PubMed 25737393
Referenced in: none
Automatically associated channels: Kv11.1 , Kv7.1
Title: Analysis for Genetic Modifiers of Disease Severity in Patients with Long QT Syndrome Type 2.
Authors: Iris C R M Kolder, Michael W T Tanck, Pieter G Postema, Julien Barc, Moritz F Sinner, Sven Zumhagen, Anja Husemann, Birgit Stallmeyer, Tamara T Koopmann, Nynke Hofman, Arne Pfeufer, Peter Lichtner, Thomas Meitinger, Britt M Beckmann, Robert J Myerburg, Nanette H Bishopric, Dan M Roden, Stefan Kääb, Arthur A M Wilde, Jean-Jacques Schott, Eric Schulze-Bahr, Connie R Bezzina
Journal, date & volume: Circ Cardiovasc Genet, 2015 Mar 3 , ,
PubMed link: http://www.ncbi.nlm.nih.gov/pubmed/25737393
Abstract
Considerable interest exists in the identification of genetic modifiers of disease severity in the long-QT syndrome (LQTS) as their identification may contribute to refinement of risk stratification.We searched for single-nucleotide polymorphisms (SNPs) that modulate the corrected QT (QTc)-interval and the occurrence of cardiac events in 639 patients harboring different mutations in KCNH2. We analyzed 1201 SNPs in and around 18 candidate genes, and in another approach investigated 22 independent SNPs previously identified as modulators of QTc-interval in genome-wide association studies in the general population.

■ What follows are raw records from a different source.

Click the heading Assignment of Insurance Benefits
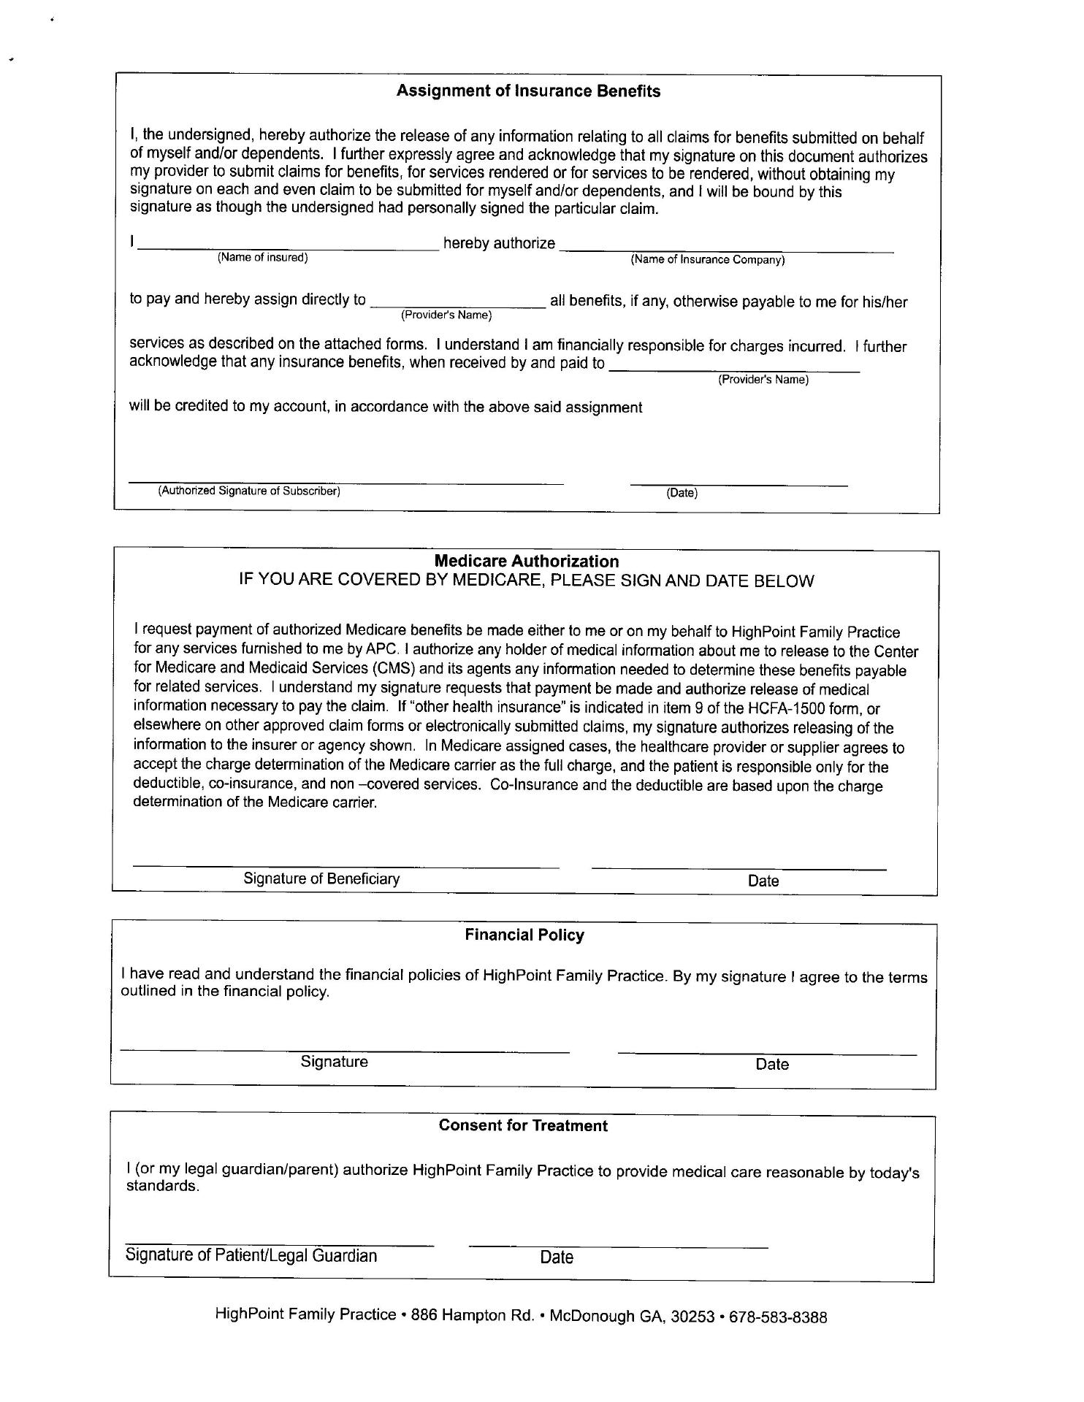(x=528, y=91)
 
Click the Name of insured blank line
(x=289, y=248)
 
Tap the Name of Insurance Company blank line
(x=727, y=250)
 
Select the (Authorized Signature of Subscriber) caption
(x=249, y=491)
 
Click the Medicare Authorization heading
(x=526, y=561)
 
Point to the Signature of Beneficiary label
(x=321, y=878)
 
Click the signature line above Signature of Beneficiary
(x=346, y=867)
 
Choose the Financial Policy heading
(x=524, y=935)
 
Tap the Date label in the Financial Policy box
(x=772, y=1064)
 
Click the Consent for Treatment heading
(x=523, y=1125)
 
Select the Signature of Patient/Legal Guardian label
(x=251, y=1255)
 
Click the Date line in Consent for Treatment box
(x=618, y=1246)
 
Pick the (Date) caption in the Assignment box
(x=682, y=493)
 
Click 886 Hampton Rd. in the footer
(x=473, y=1316)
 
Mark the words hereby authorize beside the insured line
(x=499, y=243)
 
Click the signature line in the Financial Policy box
(x=345, y=1052)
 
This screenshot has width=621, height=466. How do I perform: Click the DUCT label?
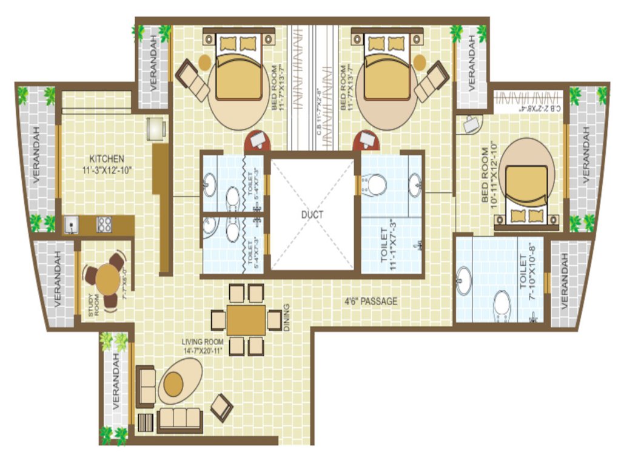(x=312, y=214)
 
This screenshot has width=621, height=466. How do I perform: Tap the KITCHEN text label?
(x=108, y=159)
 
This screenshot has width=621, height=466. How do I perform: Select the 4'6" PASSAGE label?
(x=371, y=300)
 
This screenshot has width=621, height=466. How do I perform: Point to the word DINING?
(x=287, y=317)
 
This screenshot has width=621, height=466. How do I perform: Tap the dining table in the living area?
(x=246, y=319)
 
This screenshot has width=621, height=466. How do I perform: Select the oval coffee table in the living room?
(x=180, y=381)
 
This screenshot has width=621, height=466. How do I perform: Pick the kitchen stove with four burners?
(x=104, y=225)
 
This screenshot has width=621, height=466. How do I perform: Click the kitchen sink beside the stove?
(x=73, y=225)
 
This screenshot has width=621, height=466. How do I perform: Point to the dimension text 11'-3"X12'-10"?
(x=107, y=171)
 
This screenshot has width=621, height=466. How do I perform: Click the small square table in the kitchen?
(x=156, y=129)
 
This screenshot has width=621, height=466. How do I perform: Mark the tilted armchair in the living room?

In an analysis for quantitative effects on the QTc-interval, 3 independent SNPs at NOS1AP (rs10494366, P=9.5×10(-8); rs12143842, P=4.8×10(-7); and rs2880058, P=8.6×10(-7)) were strongly associated with the QTc-interval with marked effects (>12 ms/allele). Analysis of patients versus general population controls uncovered enrichment of QTc-prolonging alleles in patients for 2 SNPs, located respectively at NOS1AP (rs12029454; odds ratio, 1.85; 95% confidence interval, 1.32-2.59; P=3×10(-4)) and KCNQ1 (rs12576239; odds ratio, 1.84; 95% confidence interval, 1.31-2.60; P=5×10(-4)). An analysis of the cumulative effect of the 6 NOS1AP SNPs by means of a multilocus genetic risk score (GRS(NOS1AP)) uncovered a strong linear relationship between GRS(NOS1AP) and the QTc-interval (P=4.2×10(-7)). Furthermore, patients with a GRS(NOS1AP) in the lowest quartile had a lower relative risk of cardiac events compared with patients in the other quartiles combined (P=0.039).We uncovered unexpectedly large effects of NOS1AP SNPs on the QTc-interval and a trend for effects on risk of cardiac events. For the first time, we linked common genetic variation at KCNQ1 with risk of long-QT syndrome.